Con la esperanza de completar una cantidad suficiente de dinero para celebrar con su humilde familia la promoción de sexto grado de su hijo Diógenes Alcides Parajón Zapata, de 11 años, la señora Ligia Griselda Zapata, de 29 años, oriunda del barrio El Laborío, en León, encontró la muerte junto a 15 nicaragüenses que viajaban hacia Guatemala.

Un grupo hasta ahora desconocido, interceptó y acribilló a balazos, en la comunidad de Zacapa-Guatemala, a los nicaragüenses que se transportaban en un autobús, a unos 140 kilómetros al este de la capital, el sábado ocho de noviembre.

Después de asesinar a los pasajeros, los delincuentes quemaron el automotor y se dieron a la fuga. Los cadáveres fueron trasladados a la morgue de un centro asistencial, calcinado e irreconocible.


Llamado a Cancillería
La señora Cándida Rosa Zapata, progenitora de Ligia Griselda, hizo un llamado a las autoridades de la Cancillería de la República para que le ayuden a repatriar el cadáver de su hija.

También se espera que las autoridades colaboren con la repatriación de los cadáveres de Brenda Lorena Herrera Blandón, Irma Lidia Sandoval López y Manuel Antonio Ortega, oriundos de León. El resto de víctimas son originarias de Managua, Chinandega, Chichigalpa y Nagarote.

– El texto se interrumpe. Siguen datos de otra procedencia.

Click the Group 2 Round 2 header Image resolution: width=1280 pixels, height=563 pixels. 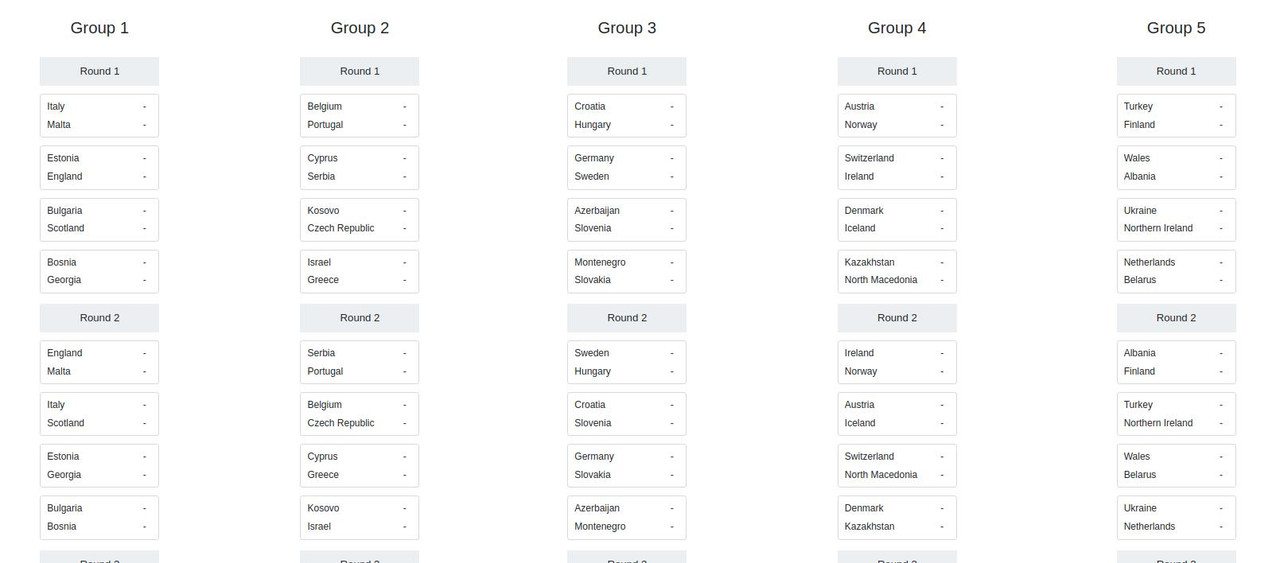click(359, 318)
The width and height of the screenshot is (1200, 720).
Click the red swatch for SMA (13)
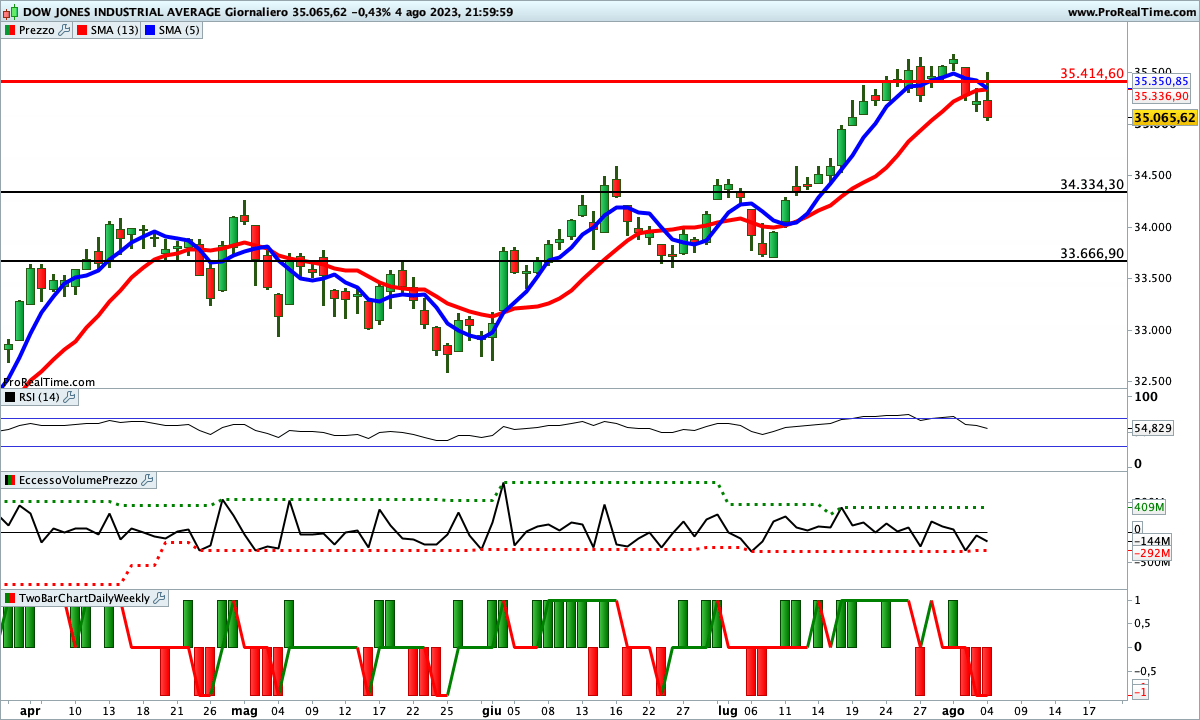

“Les pedimos a las autoridades que sean solidarios y que nos ayuden a la identificación de nuestros familiares, asimismo, que exijan al gobierno guatemalteco que rinda un informe y capture a los responsables de este hecho criminal”, expresó Karla Herrera, prima hermana de Ligia Griselda Zapata.


Se solidarizan
Este martes, estudiantes de sexto grado del Colegio Sagrado Corazón de Jesús llegaron a solidarizarse con la familia de la víctima y particularmente con su compañerito de estudios, Diógenes Alcides Parajón Zapata, quien se encentra totalmente desconsolado ante la pérdida de su progenitora.

Ligia Griselda traía mercadería de El Salvador y Guatemala y posteriormente la vendía a mejor precio en el Mercado Oriental de Managua.


Al extranjero ante la falta de empleo
“Ella estaba recogiendo dinero para celebrar la promoción de sexto grado de su hijo, tenía muchas ilusiones de verlo crecer, y sobre todo ayudarle a ser un buen profesional”, dijo Karla Herrera, tras señalar que los nicaragüenses en general, tienen que irse al extranjero ante la falta de empleos dignos en nuestro país.